Reflections on OS integration Eric Schrock's Weblog
Musings about Fishworks, Operating Systems, and the software that runs on them.

Thursday Jun 17, 2004

Before I start looking at some of problems we're addressing in Solaris, I want to step back and examine one of the more fundamental problems I've been seeing in the industry. In order to develop more powerful software quickly, we insert layers of abstraction to distance ourselves from the actual implmentation (let someone else worry about it). There is nothing inherently wrong with this; no one is going to argue that you should write your business critical web service in assembly language instead of Java using J2EE. The problem comes from the disturbing trend that programmers are increasingly less knowledgeable about the layers upon which they build.

Most people can sit down and learn how to program Java or C, given enough time. The difference between an average programmer and a gifted programmer is the ability to truly understand the levels above and below where one works. For the majority of us1, this means understanding two things: our development platform and our customers. While understanding customer needs is a difficult task, a more tragic problem is the failure of programmers to understand their immediate development environment.

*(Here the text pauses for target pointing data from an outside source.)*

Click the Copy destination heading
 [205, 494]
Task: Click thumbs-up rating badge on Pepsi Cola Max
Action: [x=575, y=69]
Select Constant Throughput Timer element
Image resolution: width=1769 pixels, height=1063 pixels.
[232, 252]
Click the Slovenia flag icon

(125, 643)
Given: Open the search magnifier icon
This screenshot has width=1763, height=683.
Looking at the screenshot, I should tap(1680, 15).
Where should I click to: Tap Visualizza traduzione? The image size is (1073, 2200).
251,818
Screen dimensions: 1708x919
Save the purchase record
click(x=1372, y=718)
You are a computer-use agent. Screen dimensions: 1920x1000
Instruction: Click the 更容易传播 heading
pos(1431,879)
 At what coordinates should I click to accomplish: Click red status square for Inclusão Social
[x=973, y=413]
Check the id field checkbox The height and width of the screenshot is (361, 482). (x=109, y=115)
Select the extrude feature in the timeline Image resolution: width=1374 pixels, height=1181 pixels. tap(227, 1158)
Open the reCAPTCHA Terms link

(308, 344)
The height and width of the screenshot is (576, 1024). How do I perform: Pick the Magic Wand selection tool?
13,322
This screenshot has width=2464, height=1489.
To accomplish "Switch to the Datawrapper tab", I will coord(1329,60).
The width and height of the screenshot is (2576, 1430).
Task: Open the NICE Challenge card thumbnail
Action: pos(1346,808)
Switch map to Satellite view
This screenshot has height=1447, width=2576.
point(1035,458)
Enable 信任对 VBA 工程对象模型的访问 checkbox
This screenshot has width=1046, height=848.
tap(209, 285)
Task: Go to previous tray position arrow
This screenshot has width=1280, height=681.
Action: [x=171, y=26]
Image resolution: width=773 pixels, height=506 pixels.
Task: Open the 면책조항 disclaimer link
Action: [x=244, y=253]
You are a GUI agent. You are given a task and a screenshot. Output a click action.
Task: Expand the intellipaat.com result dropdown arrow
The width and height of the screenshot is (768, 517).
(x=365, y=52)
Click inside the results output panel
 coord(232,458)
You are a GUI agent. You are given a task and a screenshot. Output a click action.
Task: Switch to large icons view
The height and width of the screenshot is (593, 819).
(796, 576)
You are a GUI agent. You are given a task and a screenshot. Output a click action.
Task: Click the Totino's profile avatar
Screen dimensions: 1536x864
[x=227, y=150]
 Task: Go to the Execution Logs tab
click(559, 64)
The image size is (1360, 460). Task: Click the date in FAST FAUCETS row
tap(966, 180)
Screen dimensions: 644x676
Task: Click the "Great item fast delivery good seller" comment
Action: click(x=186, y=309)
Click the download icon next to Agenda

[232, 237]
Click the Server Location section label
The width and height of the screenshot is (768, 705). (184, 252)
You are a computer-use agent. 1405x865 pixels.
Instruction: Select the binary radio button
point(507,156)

If you are a C programmer, it is crucial that you understand how virtual memory works, what exactly happens when you write to a file descriptor, and how threads are implemented. You should understand what a compiler does, how the dynamic linker works, and how the assembly code the compiler generates really works. If you are a Java programmer, you need to understand how garbage collection works, how java bytecodes are interpreted, and what JIT compiling really does. Just because you don't need to know the OS works doesn't mean you shouldn't. Knowing your environment encourages good software practice, as well as making you more effective at solving problems when they do occur.

Unfortunately, everything in the world is not somebody else's fault. As these new layers are added, things tend to become less and less observable. Not to mention that poor documentation can ruin an otherwise great tool. You may understand how a large number of cross calls can be the product of a misbehaving application, but if you can't determine where they're coming from, what's the point? We in the Solaris group develop tools to provide useful layers of abstraction, as well as tools that rip the hood off2 so you can see what's really happening inside.

Before I start examining some of these tools, I just wanted to point out that there is a large human factor involved that is out of our hands. The most powerful tool in the world can be useless in the hands of someone without a basic understanding of their system. Hopefully by providing these tools we can simultaneously expose the inner workings while sparking desire to learn about these inner workings. So take some some time to read a good book once in a while.


1For us kernel developers, the landscape is a little different. We have to work with a multitude of difference hardware (development platforms) in order to provide an effectively limitless number of solutions for our customers. I like to think that kernel engineers are pound-for-pound the best group of programmers around because of this, but maybe that's just my ego talking.

2Scott is in the habit of talking about how we sell cars, not auto parts. Does that mean we also provide the Jaws of Life to save you after you crash your new Enzo?

So begins my first blog post ever.

I have been a Solaris Kernel Engineer for 10 months now after graduating from my alma mater. Since I joined so late in the Solaris 10 development cycle, I have not had the pleasure of working on one of the larger S10 projects such as DTrace, Zones (N1 Grid Containers), FMA (Predictive Self Healing), or ZFS. But this has given me the unique opportunity to attack bits and pieces of Solaris from all directions. In particular, I have spent more than a few lonely nights with mdb, procfs, and the ptools. I've enjoyed growing up in this playground built by Mike Shapiro, Adam Leventhal, Roger Faulkner, and those who came before me. More recently, I have been drafted into service for the AMD64 (opteron) army, selflessly sacrificing my free time for the good of our porting effort.

From here, I will most likely continue to post about Solaris development as well as general software principles. You'll likely see a focus on software observability, debugging, and complexity. This comes with the territory, as you can see from Bryan's blog. It is not a coincidence that we kernel engineers share similar views and goals. It is an essential part of the philosophy that makes Solaris what it is today: a robust, reliable, manageable, serviceable, and observable operating system.